Hong Kong auctions a first test for Rebecca Wei, Christie’s new president of Asia
All eyes will be on Wei as Christie’s in Hong Kong holds its 30th anniversary auctions in the face of a weakening economy that has stayed the hands of Chinese art buyers after a decade of uninhibited spending
Rebecca Wei goes about with a noticeable swagger these days. On March 22, an awkward parenthesis was removed from her title at Christie’s. Formerly the auction house’s Asia president (excluding China), Wei was running much of Hong Kong, the regional headquarters, and the region under Asia Pacific chairman Francois Curiel. Now, she has been handed the important but idiosyncratic China market, too.

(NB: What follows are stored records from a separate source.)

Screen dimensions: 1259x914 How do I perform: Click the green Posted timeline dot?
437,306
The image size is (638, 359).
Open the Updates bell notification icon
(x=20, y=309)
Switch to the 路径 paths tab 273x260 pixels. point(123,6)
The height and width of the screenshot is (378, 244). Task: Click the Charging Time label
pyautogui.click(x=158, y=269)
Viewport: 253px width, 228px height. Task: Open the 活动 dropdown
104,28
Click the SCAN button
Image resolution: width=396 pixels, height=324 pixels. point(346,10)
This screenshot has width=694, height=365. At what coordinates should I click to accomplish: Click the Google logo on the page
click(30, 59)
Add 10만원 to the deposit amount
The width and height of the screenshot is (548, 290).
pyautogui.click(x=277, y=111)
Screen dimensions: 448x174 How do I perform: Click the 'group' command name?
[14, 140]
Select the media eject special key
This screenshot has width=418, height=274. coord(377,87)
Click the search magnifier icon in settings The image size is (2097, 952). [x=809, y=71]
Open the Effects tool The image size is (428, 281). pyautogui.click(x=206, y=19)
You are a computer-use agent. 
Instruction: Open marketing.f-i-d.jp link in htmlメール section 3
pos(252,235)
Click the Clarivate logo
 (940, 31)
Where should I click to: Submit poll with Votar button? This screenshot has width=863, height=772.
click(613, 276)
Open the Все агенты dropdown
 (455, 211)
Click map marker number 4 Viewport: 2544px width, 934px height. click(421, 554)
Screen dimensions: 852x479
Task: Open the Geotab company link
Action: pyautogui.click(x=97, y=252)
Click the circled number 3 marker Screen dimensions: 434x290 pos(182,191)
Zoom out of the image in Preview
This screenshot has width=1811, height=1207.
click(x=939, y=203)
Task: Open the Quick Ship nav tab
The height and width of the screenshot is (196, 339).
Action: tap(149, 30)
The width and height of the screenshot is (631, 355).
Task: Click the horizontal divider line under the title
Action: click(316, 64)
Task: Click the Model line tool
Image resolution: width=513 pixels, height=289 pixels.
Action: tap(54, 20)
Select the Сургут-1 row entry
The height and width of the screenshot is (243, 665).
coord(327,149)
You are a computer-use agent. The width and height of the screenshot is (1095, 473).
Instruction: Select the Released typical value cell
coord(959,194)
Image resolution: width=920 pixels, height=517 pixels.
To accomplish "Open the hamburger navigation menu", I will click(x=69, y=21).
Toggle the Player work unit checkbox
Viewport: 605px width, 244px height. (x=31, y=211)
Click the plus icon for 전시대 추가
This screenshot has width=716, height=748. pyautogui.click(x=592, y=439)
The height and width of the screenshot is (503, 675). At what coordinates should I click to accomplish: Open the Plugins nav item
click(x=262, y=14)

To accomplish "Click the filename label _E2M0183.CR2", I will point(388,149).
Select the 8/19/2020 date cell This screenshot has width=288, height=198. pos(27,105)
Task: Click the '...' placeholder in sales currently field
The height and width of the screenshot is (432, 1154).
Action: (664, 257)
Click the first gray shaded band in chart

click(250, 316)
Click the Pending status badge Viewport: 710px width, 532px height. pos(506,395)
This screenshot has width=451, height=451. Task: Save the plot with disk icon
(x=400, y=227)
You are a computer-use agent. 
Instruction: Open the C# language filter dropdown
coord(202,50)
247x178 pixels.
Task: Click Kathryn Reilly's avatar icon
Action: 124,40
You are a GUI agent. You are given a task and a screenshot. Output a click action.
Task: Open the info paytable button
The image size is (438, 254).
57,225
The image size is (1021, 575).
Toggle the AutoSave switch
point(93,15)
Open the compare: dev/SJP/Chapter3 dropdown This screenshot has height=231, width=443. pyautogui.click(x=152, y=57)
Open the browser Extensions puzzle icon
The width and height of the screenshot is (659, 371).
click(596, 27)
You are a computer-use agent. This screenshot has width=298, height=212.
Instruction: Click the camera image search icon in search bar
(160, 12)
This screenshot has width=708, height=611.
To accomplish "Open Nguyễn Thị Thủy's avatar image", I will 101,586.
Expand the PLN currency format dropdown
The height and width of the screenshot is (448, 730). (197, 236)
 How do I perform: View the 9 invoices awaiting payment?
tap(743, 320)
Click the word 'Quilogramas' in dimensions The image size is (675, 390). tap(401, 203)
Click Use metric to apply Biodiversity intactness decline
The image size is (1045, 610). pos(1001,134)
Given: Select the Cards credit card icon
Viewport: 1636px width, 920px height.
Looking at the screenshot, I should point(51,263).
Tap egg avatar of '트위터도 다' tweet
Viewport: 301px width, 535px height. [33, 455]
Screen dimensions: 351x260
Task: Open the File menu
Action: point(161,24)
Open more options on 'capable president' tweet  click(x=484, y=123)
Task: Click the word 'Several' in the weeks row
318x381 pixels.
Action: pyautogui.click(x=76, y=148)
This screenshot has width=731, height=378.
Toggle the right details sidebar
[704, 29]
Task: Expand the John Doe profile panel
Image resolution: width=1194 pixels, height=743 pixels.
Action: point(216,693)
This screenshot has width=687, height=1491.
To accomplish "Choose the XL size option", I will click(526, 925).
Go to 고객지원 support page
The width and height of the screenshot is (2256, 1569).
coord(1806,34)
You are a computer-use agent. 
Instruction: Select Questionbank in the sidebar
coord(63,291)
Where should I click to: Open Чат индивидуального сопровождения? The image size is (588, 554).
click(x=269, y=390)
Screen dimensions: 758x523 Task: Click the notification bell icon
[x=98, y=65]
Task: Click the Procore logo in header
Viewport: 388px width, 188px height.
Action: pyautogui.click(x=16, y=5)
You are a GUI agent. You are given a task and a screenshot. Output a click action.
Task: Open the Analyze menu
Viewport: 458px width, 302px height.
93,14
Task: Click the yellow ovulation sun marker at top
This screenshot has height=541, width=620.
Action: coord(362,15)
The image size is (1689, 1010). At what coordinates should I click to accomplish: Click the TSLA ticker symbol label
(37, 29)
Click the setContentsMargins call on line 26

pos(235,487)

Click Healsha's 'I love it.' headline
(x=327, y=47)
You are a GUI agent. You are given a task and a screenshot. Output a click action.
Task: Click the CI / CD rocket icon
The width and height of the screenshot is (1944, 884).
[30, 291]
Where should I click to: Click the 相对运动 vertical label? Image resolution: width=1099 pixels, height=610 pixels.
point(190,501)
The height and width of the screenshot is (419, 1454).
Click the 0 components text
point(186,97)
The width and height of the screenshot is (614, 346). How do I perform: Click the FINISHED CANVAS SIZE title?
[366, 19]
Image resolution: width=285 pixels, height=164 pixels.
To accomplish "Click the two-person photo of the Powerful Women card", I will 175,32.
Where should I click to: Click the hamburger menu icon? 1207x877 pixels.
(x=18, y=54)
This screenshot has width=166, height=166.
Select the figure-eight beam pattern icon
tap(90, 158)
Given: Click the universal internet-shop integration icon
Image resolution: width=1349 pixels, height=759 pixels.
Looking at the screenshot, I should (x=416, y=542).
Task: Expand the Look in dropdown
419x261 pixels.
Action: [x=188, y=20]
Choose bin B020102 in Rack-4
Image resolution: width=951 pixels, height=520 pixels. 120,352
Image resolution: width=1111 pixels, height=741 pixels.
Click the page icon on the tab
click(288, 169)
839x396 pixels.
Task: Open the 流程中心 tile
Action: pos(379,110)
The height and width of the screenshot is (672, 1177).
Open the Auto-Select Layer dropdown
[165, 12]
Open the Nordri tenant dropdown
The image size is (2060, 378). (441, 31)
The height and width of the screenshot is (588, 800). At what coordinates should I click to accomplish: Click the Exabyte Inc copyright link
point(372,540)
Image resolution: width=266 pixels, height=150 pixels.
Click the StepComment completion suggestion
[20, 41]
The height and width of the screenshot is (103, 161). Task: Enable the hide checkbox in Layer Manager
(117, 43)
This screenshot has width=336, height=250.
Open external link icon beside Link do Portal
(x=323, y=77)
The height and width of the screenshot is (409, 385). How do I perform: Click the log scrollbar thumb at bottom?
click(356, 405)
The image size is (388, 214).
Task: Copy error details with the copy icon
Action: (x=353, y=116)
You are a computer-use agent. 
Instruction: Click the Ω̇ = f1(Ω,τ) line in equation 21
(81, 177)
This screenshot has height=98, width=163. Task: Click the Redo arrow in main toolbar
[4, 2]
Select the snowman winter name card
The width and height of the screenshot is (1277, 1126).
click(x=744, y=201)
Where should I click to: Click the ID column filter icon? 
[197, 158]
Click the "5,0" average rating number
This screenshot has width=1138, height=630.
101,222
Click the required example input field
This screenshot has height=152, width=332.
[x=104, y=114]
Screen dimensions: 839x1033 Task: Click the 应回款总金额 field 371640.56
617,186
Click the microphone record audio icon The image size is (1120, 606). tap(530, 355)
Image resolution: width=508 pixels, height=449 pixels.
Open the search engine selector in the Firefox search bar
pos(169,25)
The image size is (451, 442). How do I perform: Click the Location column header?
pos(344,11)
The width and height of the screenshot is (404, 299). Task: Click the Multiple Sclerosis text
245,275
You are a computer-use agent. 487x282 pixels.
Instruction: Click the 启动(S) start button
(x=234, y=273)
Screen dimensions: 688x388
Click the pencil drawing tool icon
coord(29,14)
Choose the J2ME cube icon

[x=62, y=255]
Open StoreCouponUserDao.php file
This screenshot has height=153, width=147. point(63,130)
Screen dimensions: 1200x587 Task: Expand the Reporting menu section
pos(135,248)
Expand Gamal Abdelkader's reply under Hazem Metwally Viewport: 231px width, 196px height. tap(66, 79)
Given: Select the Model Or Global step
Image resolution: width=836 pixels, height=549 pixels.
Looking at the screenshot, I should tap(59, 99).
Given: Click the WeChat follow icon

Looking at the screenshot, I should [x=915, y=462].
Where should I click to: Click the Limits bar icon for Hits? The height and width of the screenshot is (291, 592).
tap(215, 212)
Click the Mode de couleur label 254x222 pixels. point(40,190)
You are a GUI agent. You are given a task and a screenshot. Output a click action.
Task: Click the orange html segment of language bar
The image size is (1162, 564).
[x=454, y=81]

WATCH: Christie’s auction preview
Wei describes the move as bringing together the leadership team in Hong Kong and Shanghai. That seems like a no-brainer when so many Chinese buyers are regulars at the Hong Kong auctions – people like Shanghai billionaire Liu Yiqian, who set a new auction record for Chinese works of art when he bought a 15th century Tibetan tapestry at a Sotheby’s sale for HK$348 million in 2014. Their business is not just important to Hong Kong and China.
Liu, for example, revealed the extent of his appetite for Western art when he paid US$170.4 million for Amedeo Modigliani’s 1917 Nu Couché in New York in November 2015. When he attended the March 31 opening of Christie’s new Anniversary Gallery in Hong Kong’s Central district, an event to commemorate the auction house’s 30th year in Hong Kong, a specialist was eager to show him Monet’s Le Bassin aux Nymphéas (1919) ahead of its auction on May 12 in New York.
But Wei is taking over just as many Chinese buyers are taking a breather after a decade of uninhibited spending, and her first real test will be the week-long spring sales, starting on May 26, which celebrate the company’s 30th anniversary in Hong Kong.